I've had a lot of requests from people for a forestry and milling topic on WoodworkingTalk.com and I wanted to fill the void. I hope you guys enjoy! :thumbsup:

Thanks,
Nathan


----------



## firefighteremt153 (Jan 25, 2008)

:thumbsup: Yay


----------



## TexasTimbers (Oct 17, 2006)

Nathan, thanks a bunch! I was just going to post a forestry related photo in the General Woodworking section, and was just sanning the board for spam and such.

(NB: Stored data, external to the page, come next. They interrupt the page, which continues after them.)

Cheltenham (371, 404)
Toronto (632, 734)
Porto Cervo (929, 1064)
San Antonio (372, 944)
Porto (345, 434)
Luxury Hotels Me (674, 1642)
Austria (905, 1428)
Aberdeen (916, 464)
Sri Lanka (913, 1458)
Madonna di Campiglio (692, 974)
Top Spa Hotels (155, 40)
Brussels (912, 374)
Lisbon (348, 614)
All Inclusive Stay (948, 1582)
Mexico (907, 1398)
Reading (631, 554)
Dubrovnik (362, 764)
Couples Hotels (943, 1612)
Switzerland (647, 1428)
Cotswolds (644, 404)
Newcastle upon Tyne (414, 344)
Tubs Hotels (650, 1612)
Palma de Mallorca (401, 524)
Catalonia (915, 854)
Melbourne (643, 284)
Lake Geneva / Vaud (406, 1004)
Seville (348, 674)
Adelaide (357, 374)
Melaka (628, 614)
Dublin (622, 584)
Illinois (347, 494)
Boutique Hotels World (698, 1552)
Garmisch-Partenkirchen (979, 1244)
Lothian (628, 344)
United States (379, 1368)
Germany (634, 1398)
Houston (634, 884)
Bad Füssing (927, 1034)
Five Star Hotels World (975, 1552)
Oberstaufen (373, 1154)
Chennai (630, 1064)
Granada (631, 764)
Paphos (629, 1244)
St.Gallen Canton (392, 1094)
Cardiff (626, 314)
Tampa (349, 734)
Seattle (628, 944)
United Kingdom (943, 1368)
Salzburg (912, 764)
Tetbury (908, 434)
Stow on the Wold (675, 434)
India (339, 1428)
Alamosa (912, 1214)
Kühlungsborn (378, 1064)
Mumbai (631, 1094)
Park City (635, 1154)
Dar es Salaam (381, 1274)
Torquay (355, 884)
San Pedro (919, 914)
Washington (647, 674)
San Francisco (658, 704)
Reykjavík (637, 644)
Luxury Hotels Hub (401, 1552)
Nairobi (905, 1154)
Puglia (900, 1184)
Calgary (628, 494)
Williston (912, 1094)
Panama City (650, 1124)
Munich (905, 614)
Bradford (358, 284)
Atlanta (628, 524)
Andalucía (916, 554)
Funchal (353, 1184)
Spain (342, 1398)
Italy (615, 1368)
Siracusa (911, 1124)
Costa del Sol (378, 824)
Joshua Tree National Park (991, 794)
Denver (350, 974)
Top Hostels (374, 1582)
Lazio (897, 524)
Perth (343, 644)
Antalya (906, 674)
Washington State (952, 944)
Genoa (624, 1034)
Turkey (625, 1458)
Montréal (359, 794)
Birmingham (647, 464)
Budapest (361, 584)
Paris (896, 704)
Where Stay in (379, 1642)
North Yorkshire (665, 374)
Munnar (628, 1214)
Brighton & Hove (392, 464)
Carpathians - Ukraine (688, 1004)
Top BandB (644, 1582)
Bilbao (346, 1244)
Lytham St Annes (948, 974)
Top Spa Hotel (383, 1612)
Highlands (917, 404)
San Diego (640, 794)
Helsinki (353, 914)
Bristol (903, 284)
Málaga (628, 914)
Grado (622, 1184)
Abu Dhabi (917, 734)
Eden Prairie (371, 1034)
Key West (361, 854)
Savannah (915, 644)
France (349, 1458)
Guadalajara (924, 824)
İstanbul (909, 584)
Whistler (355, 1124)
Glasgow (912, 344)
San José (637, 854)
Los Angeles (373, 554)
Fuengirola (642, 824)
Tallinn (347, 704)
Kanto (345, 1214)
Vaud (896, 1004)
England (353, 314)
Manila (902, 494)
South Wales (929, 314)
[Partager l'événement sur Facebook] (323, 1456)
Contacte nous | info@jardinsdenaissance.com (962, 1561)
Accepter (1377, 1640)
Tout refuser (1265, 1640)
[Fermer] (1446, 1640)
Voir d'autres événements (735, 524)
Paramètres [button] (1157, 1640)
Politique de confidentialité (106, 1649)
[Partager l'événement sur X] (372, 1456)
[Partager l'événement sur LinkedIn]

I had to kind of do a double-take, when I saw the words "forestry" and "milling". :laughing: 

Thanks again, we appreciate it! :thumbsup:


----------



## Daren (Oct 14, 2006)

Works for me :thumbsup:


----------



## Gerry KIERNAN (Apr 20, 2007)

Me too!

Gerry


----------



## dbhost (Jan 28, 2008)

Looks good to me! Looking forward to Darren's posts regarding urban logging...


----------



## Marko (Feb 11, 2008)

yeah Mon!!!! Works for me too....preciate it! Danke,Fahdesto,Thankyou!


----------